Bang on a Can All-Stars, Julia Wolfe: Steel Hammer

John Schaefer

By John Schaefer

on 04.29.14 in Reviews

Julia Wolfe’s masterful meditation on the legend of John Henry was a finalist for the Pulitzer Prize in 2010, and it’s not hard to see why. Written for the Bang On A Can All-Stars (Wolfe is a co-founder of Bang On A Can) and the incomparable Norwegian vocal group Trio Mediaeval, Steel Hammer draws on the widely divergent, often contradictory variants of the 19th-century American tale of the steel-drivin’ man who stood up to the forces of industrialization and, in many versions, died in the process of outperforming his mechanical rival. The score does not have an obvious folk-music sound; it is clearly within the post-minimalist, post-modern aesthetic Bang On A Can has been associated with. Which is to say, it’s rhythmically charged and full of surprising tone colors (like the soft huffing and chugging sounds that suggest a steam engine in the latter half of “Some Say,” and the clang of metal that evokes John Henry’s hammer at the end of that movement). Instruments like the banjo and mountain dulcimer are used in and among the electric guitar, bass, drums, cello, keyboards and reeds, but they become part of Wolfe’s ingenious conflation of man and machine in this propulsive work.

A mythic American folk tale, viewed through an extraordinary musical kaleidoscope

Steel Hammer does not tell, or retell, the story of John Henry. It revels in the fact that there is no one story: The texts consist largely of lists of the characteristics of the man (who was white — or possibly black; he was definitely tall — unless he was small), and the music too revels in contradictions. When John Henry’s name is finally mentioned for the first time, at the beginning of “Destiny,” almost 20 minutes into the piece, there is a sly hint at a familiar “John Henry” folk melody, but this quickly proves to be illusory. The dulcimer and bones of “Mountain” suggest Appalachia, but the relentless forward motion is pure Downtown Manhattan. Only in “Polly Ann” does something approaching Americana peek through, in the directness of the melody and the clarity of the instrumental texture.

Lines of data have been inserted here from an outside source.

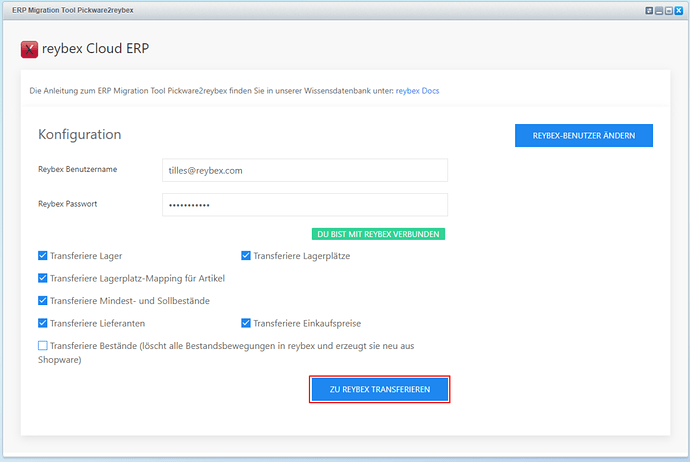Click the green connected status badge

click(378, 234)
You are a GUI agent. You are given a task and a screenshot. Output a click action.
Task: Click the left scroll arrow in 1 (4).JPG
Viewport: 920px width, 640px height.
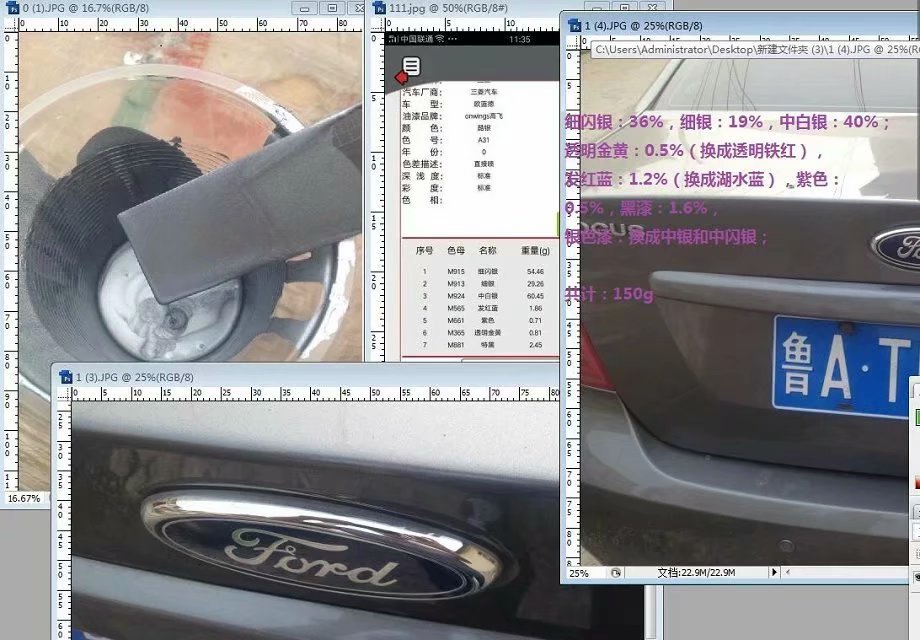coord(789,573)
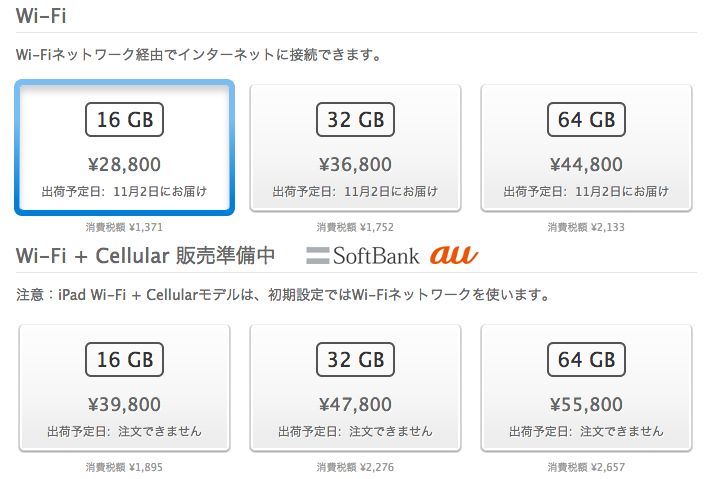The width and height of the screenshot is (707, 479).
Task: Pick the Wi-Fi 64 GB ¥44,800 model
Action: pyautogui.click(x=586, y=147)
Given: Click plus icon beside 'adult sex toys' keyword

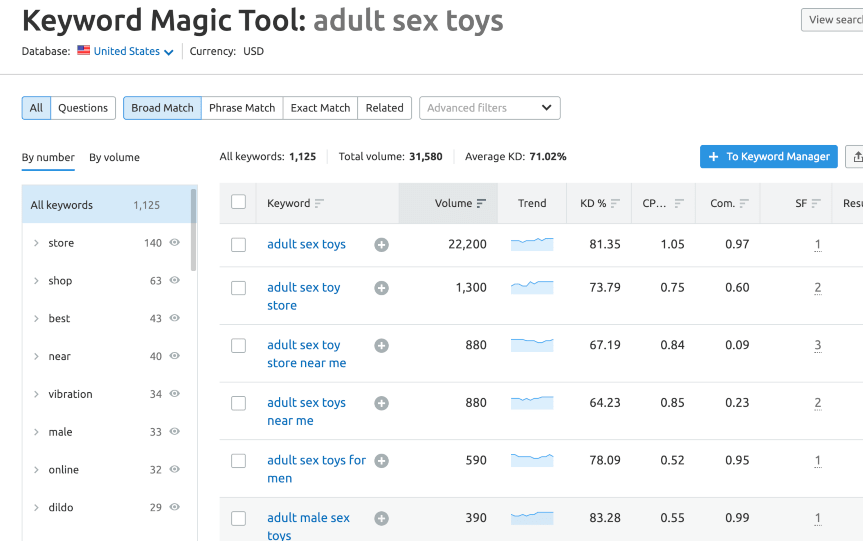Looking at the screenshot, I should click(x=381, y=245).
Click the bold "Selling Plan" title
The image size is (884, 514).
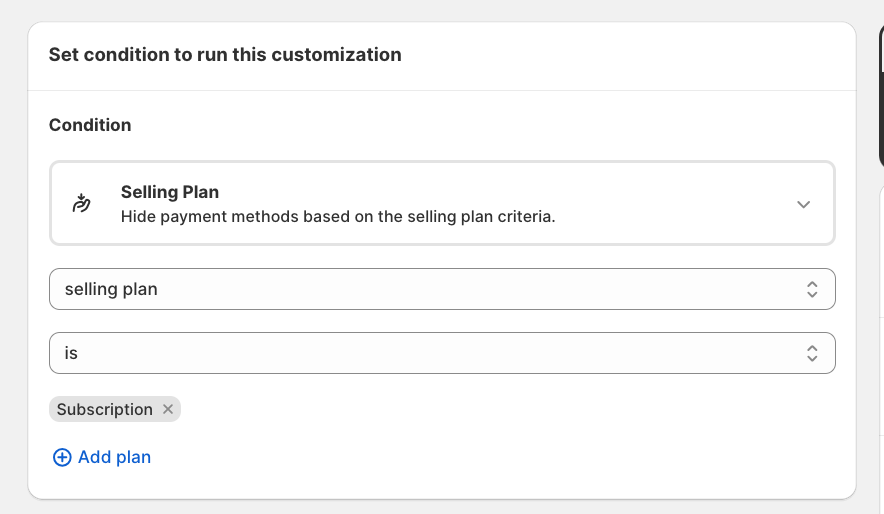click(x=170, y=192)
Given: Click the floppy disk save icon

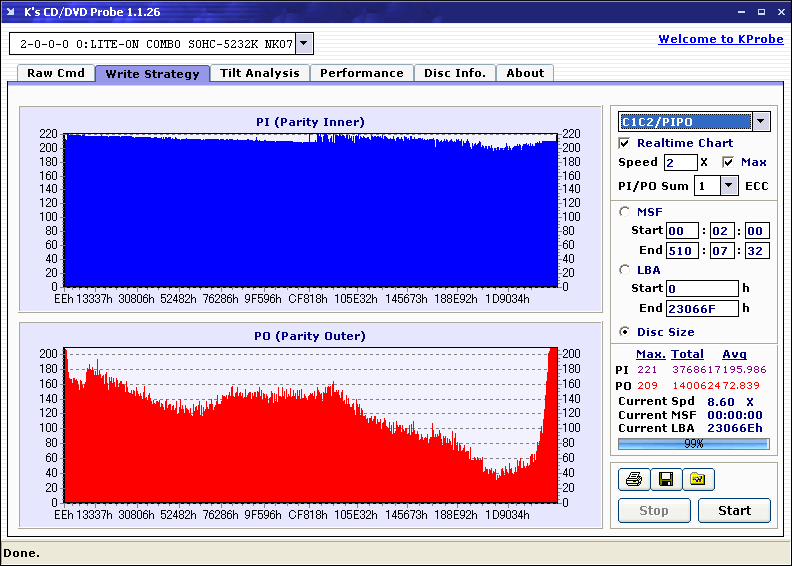Looking at the screenshot, I should [665, 480].
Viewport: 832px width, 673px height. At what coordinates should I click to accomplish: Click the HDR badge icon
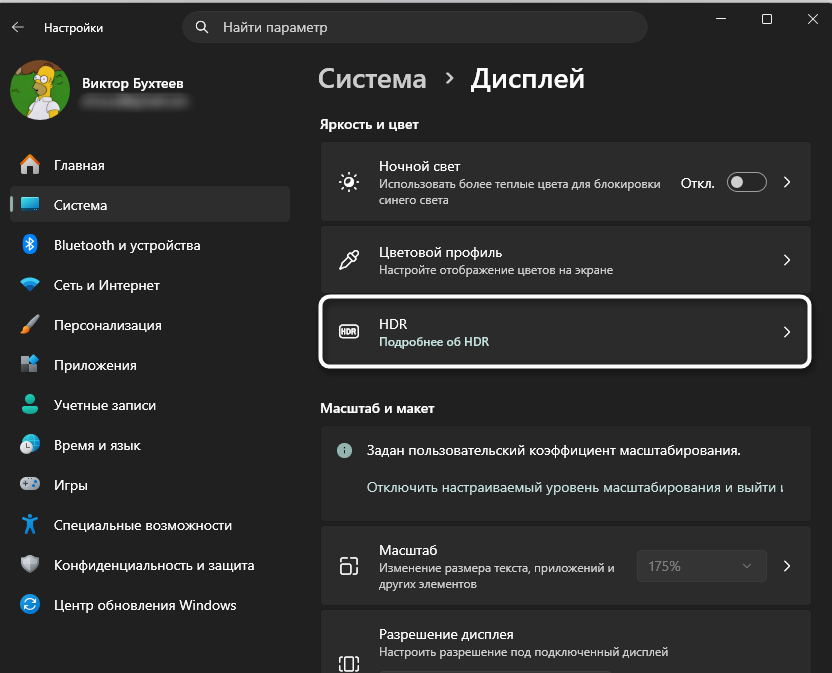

Trio Mediaeval, as usual, sounds utterly fantastic, and the piece builds momentum as it goes, starting with the Trio singing their tricky, exposed parts a cappella and climaxing in the actual race, which appears as the second half of the “Polly Ann” track, and in the bittersweet finale, “Lord Lord.” For those looking for just a taste before diving into the full work, try the latter track, or “Mountain” or “Characteristics.”